Please rewrite the lines below with every "Find the location of a particular element" changed to "Locate a specific element", keeping the rest identical.
## BEGIN Supplied data
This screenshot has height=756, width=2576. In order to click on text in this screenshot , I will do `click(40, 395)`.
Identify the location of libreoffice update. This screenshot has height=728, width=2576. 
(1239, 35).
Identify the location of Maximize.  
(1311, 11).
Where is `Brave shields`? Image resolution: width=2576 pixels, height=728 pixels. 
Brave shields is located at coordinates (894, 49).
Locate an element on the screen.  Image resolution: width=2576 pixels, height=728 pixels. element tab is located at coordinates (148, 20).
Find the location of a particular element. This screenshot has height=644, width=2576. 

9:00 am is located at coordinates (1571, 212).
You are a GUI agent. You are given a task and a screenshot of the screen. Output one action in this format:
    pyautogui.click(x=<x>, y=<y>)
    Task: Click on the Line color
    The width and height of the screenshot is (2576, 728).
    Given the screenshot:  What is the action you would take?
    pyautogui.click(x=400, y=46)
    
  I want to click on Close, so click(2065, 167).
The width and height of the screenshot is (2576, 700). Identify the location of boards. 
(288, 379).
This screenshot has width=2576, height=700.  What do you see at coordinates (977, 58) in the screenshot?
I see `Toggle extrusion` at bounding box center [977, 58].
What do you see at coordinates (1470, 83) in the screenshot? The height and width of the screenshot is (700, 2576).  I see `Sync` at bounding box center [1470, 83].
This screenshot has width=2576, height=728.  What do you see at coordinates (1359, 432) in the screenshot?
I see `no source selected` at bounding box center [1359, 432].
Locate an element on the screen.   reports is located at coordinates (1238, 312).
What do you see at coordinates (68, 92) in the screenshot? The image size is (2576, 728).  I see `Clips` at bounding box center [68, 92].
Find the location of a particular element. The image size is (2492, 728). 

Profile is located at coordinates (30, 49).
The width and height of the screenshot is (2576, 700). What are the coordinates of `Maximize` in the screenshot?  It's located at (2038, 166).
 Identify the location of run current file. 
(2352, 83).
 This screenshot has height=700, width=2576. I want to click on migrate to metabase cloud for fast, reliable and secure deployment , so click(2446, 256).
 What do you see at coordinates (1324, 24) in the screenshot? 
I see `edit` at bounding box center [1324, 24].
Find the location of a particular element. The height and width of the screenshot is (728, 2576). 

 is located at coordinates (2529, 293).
## END Supplied data
Expected answer:
This screenshot has height=756, width=2576. In order to click on text in this screenshot , I will do `click(40, 395)`.
Identify the location of libreoffice update. This screenshot has height=728, width=2576. 
(1239, 35).
Identify the location of Maximize.  
(1311, 11).
Where is `Brave shields`? Image resolution: width=2576 pixels, height=728 pixels. 
Brave shields is located at coordinates (894, 49).
Locate an element on the screen.  Image resolution: width=2576 pixels, height=728 pixels. element tab is located at coordinates (148, 20).
Locate a specific element. This screenshot has height=644, width=2576. 

9:00 am is located at coordinates (1571, 212).
You are a GUI agent. You are given a task and a screenshot of the screen. Output one action in this format:
    pyautogui.click(x=<x>, y=<y>)
    Task: Click on the Line color
    The width and height of the screenshot is (2576, 728).
    Given the screenshot:  What is the action you would take?
    pyautogui.click(x=400, y=46)
    
  I want to click on Close, so click(2065, 167).
The width and height of the screenshot is (2576, 700). Identify the location of boards. 
(288, 379).
This screenshot has width=2576, height=700.  What do you see at coordinates (977, 58) in the screenshot?
I see `Toggle extrusion` at bounding box center [977, 58].
What do you see at coordinates (1470, 83) in the screenshot? The height and width of the screenshot is (700, 2576).  I see `Sync` at bounding box center [1470, 83].
This screenshot has width=2576, height=728.  What do you see at coordinates (1359, 432) in the screenshot?
I see `no source selected` at bounding box center [1359, 432].
Locate an element on the screen.   reports is located at coordinates (1238, 312).
What do you see at coordinates (68, 92) in the screenshot? The image size is (2576, 728).  I see `Clips` at bounding box center [68, 92].
Locate a specific element. The image size is (2492, 728). 

Profile is located at coordinates (30, 49).
The width and height of the screenshot is (2576, 700). What are the coordinates of `Maximize` in the screenshot?  It's located at (2038, 166).
 Identify the location of run current file. 
(2352, 83).
 This screenshot has height=700, width=2576. I want to click on migrate to metabase cloud for fast, reliable and secure deployment , so click(2446, 256).
 What do you see at coordinates (1324, 24) in the screenshot? 
I see `edit` at bounding box center [1324, 24].
Locate a specific element. The height and width of the screenshot is (728, 2576). 

 is located at coordinates (2529, 293).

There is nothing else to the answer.